Collection entries
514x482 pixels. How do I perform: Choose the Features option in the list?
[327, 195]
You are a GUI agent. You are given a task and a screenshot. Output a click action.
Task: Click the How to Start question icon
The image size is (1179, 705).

- WHAT YOU WILL DO -
Quote only the lines from the one containing "Task: Click the How to Start question icon" through the final line of the records, with both ends included.

- ANSWER AREA -
Task: Click the How to Start question icon
The image size is (1179, 705).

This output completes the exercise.